Abomination of Desolation
A profaning act or object that desecrates what is holy and is associated with severe judgment and desolation, especially in connection with the temple.
A profaning act or object that desecrates what is holy and is associated with severe judgment and desolation, especially in connection with the temple.
Biblical phrase for a desecrating profanation tied to judgment and desolation.
The “abomination of desolation” is a biblical expression for a grave profanation that desecrates what is holy and leads to devastation. In Daniel, the phrase is linked with oppression, sacrilege, and a season of intense distress. Jesus later refers to it in warning about coming tribulation, indicating that the Danielic pattern remains important for understanding future judgment. Conservative interpreters commonly recognize an initial historical background in the desecration under Antiochus IV Epiphanes, and many also connect Jesus’ words with the events surrounding the fall of Jerusalem in AD 70 and/or a further future climactic fulfillment. A sound dictionary entry should therefore define the term broadly and carefully, acknowledging the biblical pattern without forcing one prophetic scheme.
Daniel uses the phrase in contexts of covenant violation, interruption of sacrifice, and severe distress. In the Gospels, Jesus warns His disciples to watch for the “abomination of desolation,” treating Daniel’s language as a serious marker of coming crisis tied to the holy place.
The phrase is often associated with the desecration of the temple under Antiochus IV Epiphanes in the second century BC, an event that became a major historical pattern of sacrilege and persecution in Jewish memory. Many readers also connect the phrase with the destruction of Jerusalem in AD 70, while others expect a final end-time fulfillment.
Second Temple Jewish readers would naturally hear temple-defilement, covenant unfaithfulness, and apocalyptic judgment in the phrase.
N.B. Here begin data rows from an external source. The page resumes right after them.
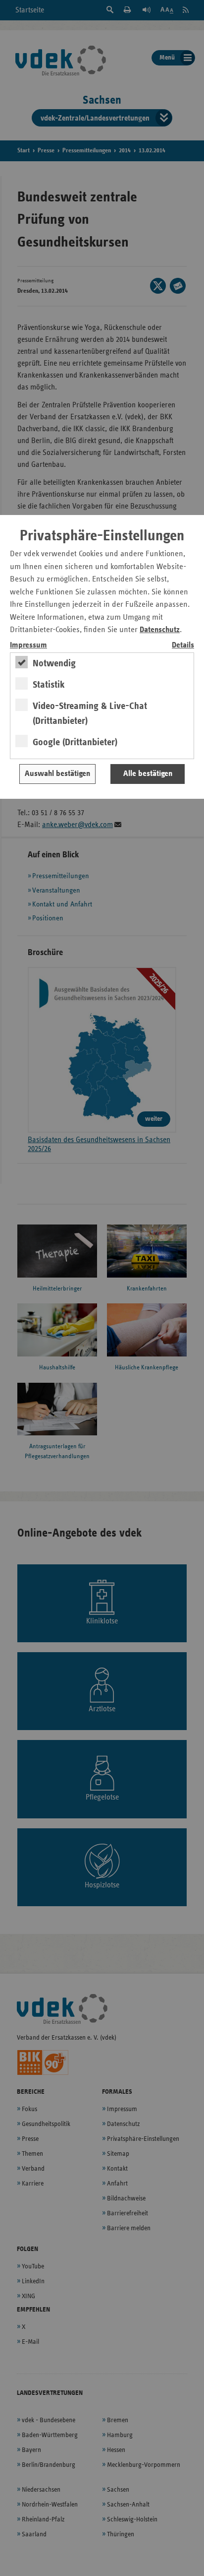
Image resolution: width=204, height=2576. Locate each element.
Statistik (49, 685)
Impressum (28, 645)
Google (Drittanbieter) (75, 742)
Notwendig (54, 663)
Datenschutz (160, 630)
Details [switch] (183, 645)
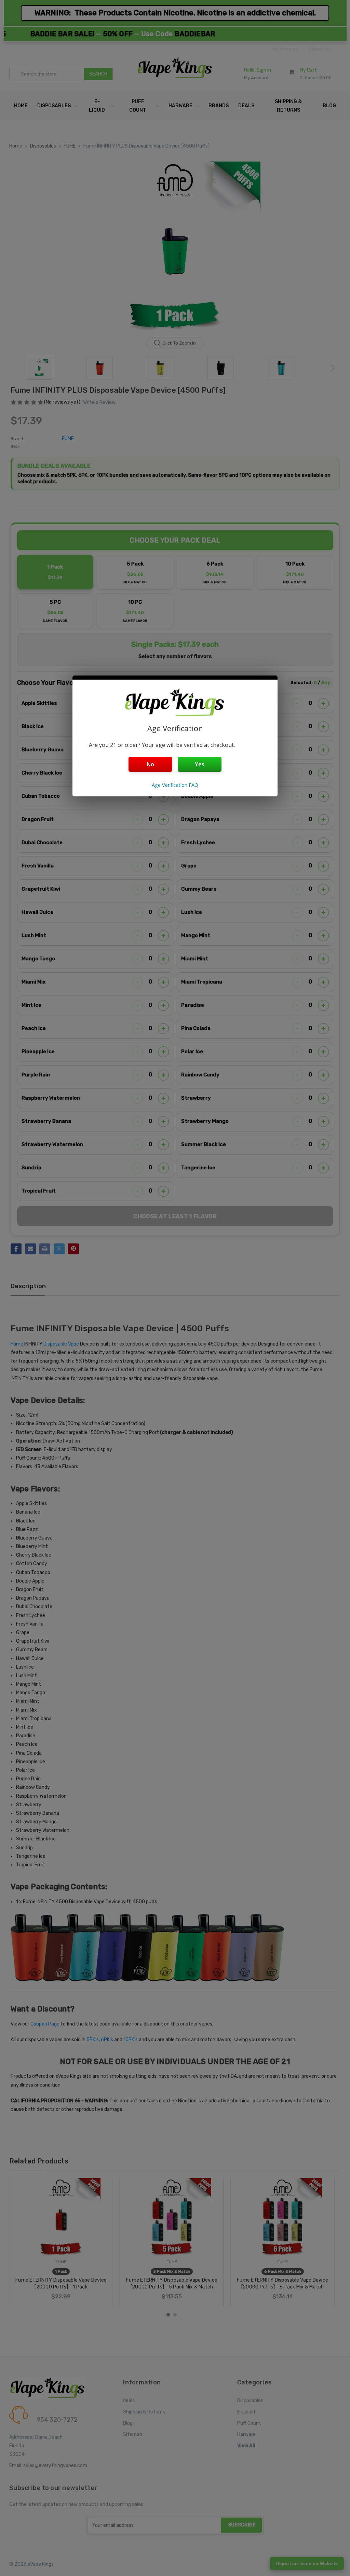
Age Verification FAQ (175, 785)
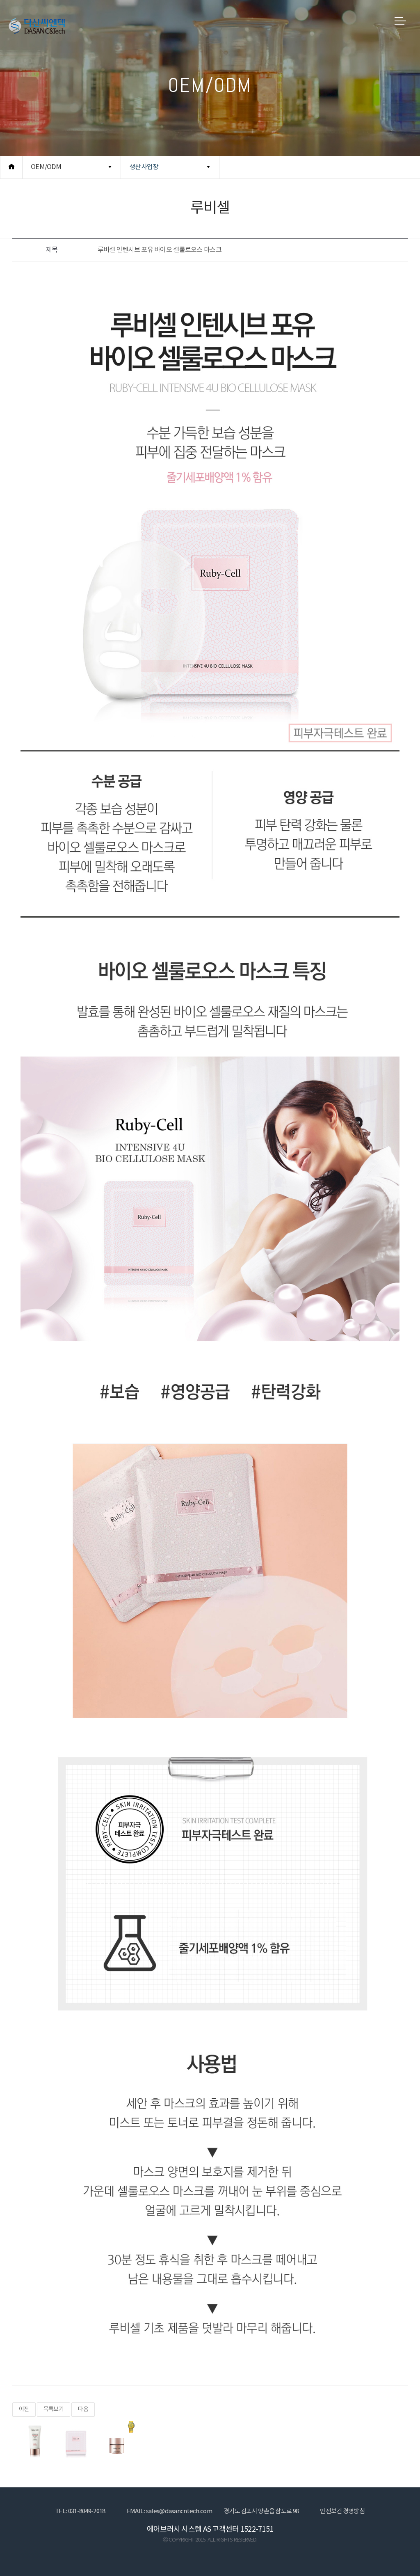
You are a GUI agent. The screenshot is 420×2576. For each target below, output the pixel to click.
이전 (24, 2409)
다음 (83, 2409)
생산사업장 (143, 167)
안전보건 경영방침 (342, 2511)
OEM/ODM (46, 167)
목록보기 (53, 2409)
The expression reflects the serious holiness of God’s dwelling and the catastrophic consequences of profaning what belongs to Him.
Hebrew and Aramaic Danielic expressions underlying the phrase communicate the idea of a detestable sacrilege that results in desolation; the Greek Gospel wording reflects Jesus’ citation of Daniel.
The phrase highlights God’s holiness, the seriousness of idolatry and sacrilege, and the reality of tribulation in redemptive history. It also shows the continuity between Daniel’s prophecies and Jesus’ teaching.
The term is best read as a historically grounded prophetic expression rather than as a vague symbol. It points to a real act or event that defiles sacred space and brings judgment, while allowing for recurring patterns and possible multiple fulfillments in biblical prophecy.
Do not treat the phrase as a license for speculative date-setting or for dogmatic insistence on one end-times timeline. The exact referent in each passage is debated, so the safest definition is broad enough to include the biblical pattern of temple profanation and resulting desolation.
Major conservative views include a primary fulfillment in Antiochus IV, a significant fulfillment in the events leading to AD 70, and a future climactic fulfillment; some combine these as pattern and consummation.
This entry should not be used to promote sensationalism, predict dates, or collapse all prophecy into one system. It is a biblical term for desecration and judgment, not a proof-text for speculative eschatology.
The phrase warns readers to take holiness seriously, to recognize the danger of idolatry and false worship, and to trust God’s sovereignty even in seasons of persecution and upheaval.